新潮社サイトよりyomyomu6号のピンク色した表紙のパンダの雑誌になります。

(※現時点2008.9月現在単行本化はされておりません)


最新作(なんと六年半ぶり!)として、90ページにて掲載された、まごうことなき十二国記の最新作である。…が、漢字(←丕の字が;)は一発では全く出ない;


当初、十二国記自体が講談社文庫であることを考慮すると、魔性の子の続編という見方が強かったが、

蓋を開けてみれば慶国にて慶王陽子即位直後あたりの話。


私自身、十二国記の紹介に関しては、出来るだけ硬い表記にすべきと思っているが、、思っているのだが、、

こればっかりは、本当にうれしい!! アンガト━━━(゚∀゚)━━━!!! 

ありがとう!!主上!! 続きも待ってます!!



さて。本編であるが、短編ということもあり、主人公は下級官吏の男性、丕緒。


丕緒は陶鵲をもって語る。と本文にあるが、いくつもの慶の王朝を見てきた彼だからこそ、現実を悲観しているらしく、引きこもり生活。。。いい年してニートかよ。

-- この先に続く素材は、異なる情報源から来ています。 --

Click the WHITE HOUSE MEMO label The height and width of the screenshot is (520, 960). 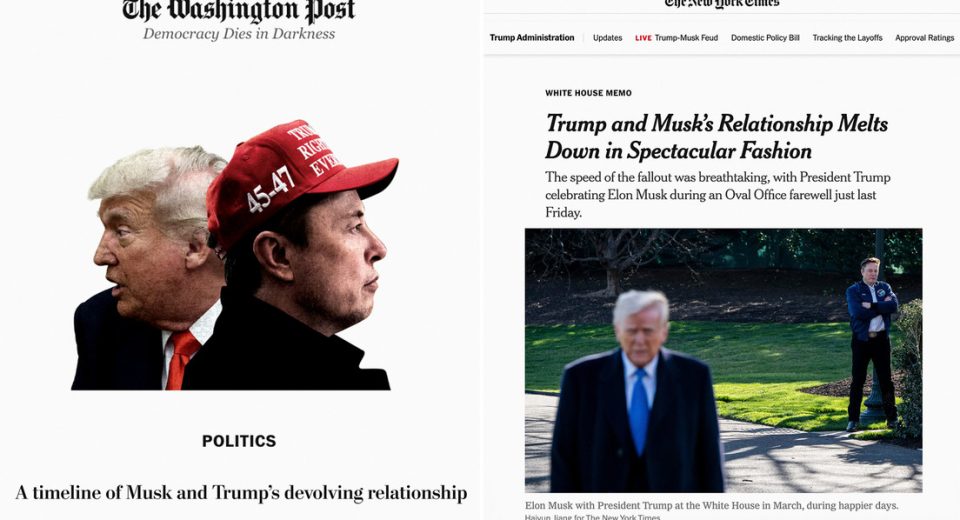[588, 93]
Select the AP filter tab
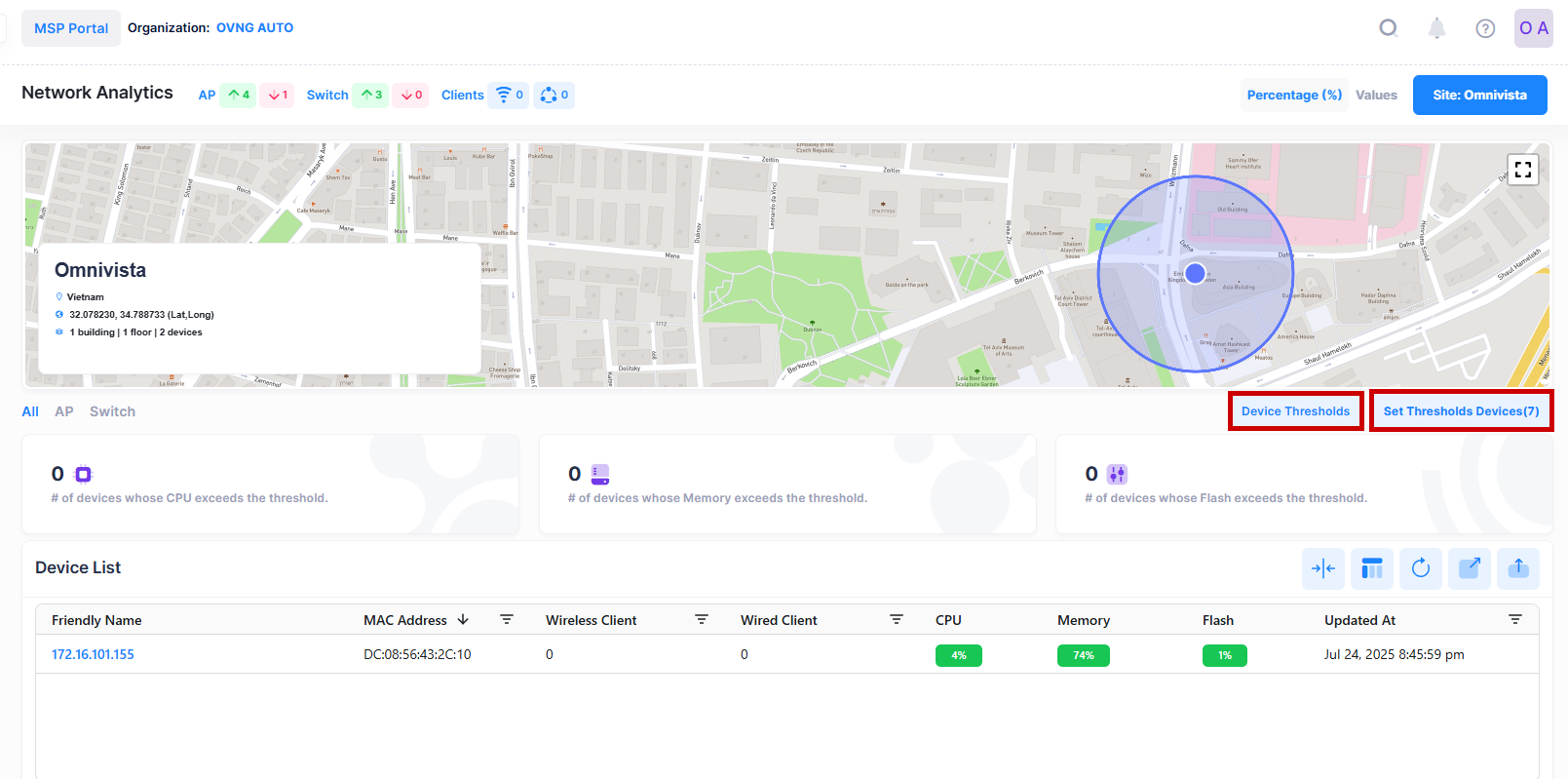Screen dimensions: 1568x779 coord(64,411)
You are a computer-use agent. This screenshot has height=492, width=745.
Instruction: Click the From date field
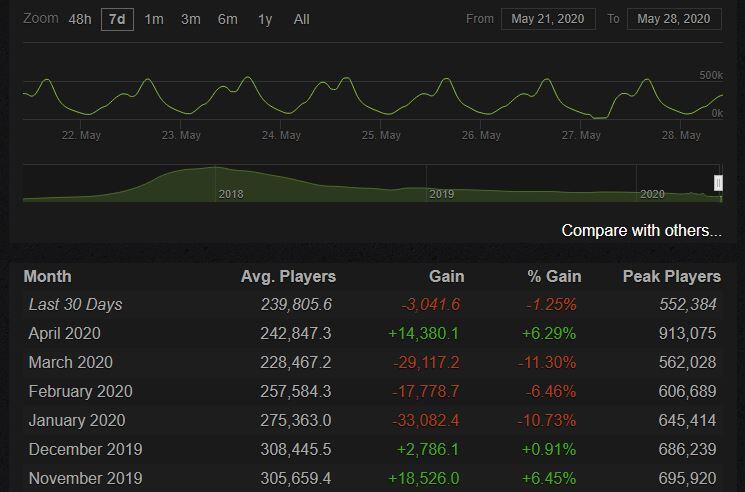pos(549,19)
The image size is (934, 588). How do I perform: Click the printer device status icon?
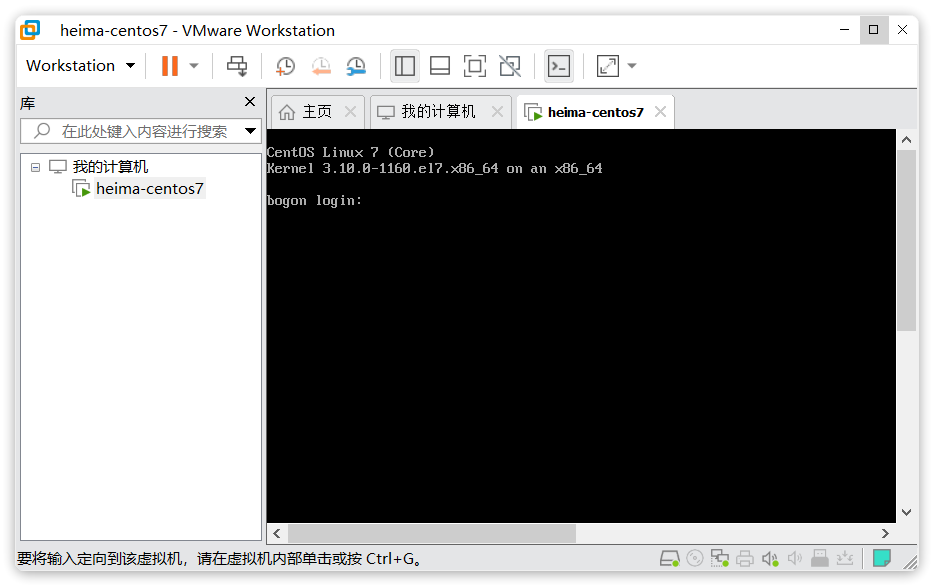click(x=745, y=558)
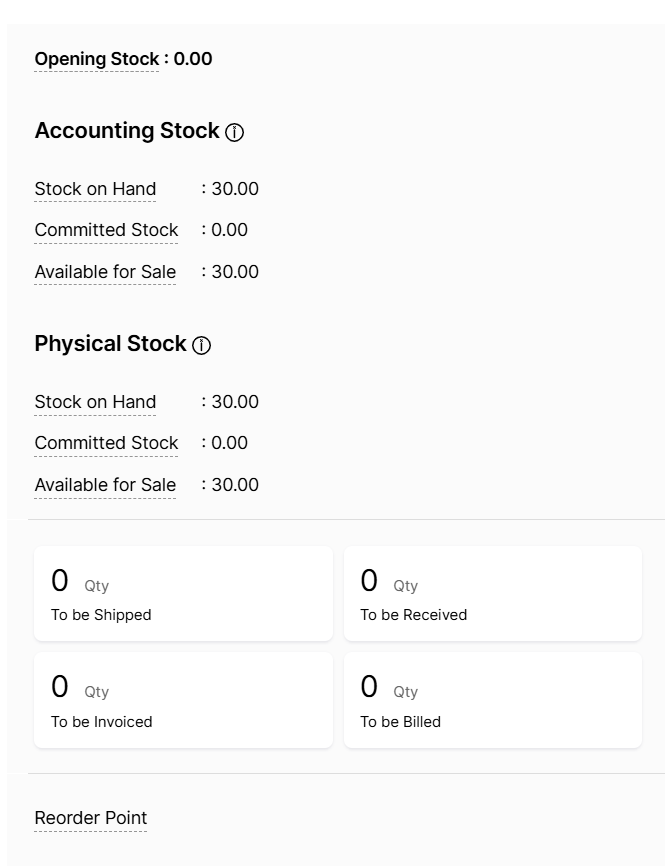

そこで新王即位の儀にあわせた陶鵲を作成する話なのだが、その新王というのが月影影海の陽子。

彼が陽子の即位の為に、四苦八苦する中で、当時の苦い思い出として、前王の予王、そしてその前の代の比王、薄王、悧王らが述べられる。それだけで、十二国記好きとしては興味深い。


丕緒自身は仙籍にありながらも、地位としてはそれほど高くない。王と密接な間柄で無いからこそ、下級官吏であるからこそ、の観点からの新王への期待、落胆、荒廃、諦め・・・・・。

そこから蕭蘭との思い出、陶鵲の意味・・・・・。

射儀の儀式を終え、慶王と合い間見えることになった丕緒。

短編としてはすばらしく満足のいく作品である。久々の十二国記。文体がすばらしく小野不由美らしく、蕭蘭の話はまさしく、であろう。


情景描写もすばらしく、、凡人の私には、想像がつかないほどの陶鵲。どのようなものなのだろうか。


そして、、景麒、、、マジでお前は空気を読め(笑

一言しか発してないのに、、、しかも景麒とは全く書いてないのに、景麒の景麒っぷりがたまらなく景麒です(笑



丕緒の鳥

陶鵲が射抜かれ、砕けて落ちることで見るものを喜ばせるのは間違っている。

本来、陶鵲は射てはならないのだ。

王が権の使い方を誤れば、凶事しかもたらさない。

それを確認する行事が射儀なのだと、そう思った。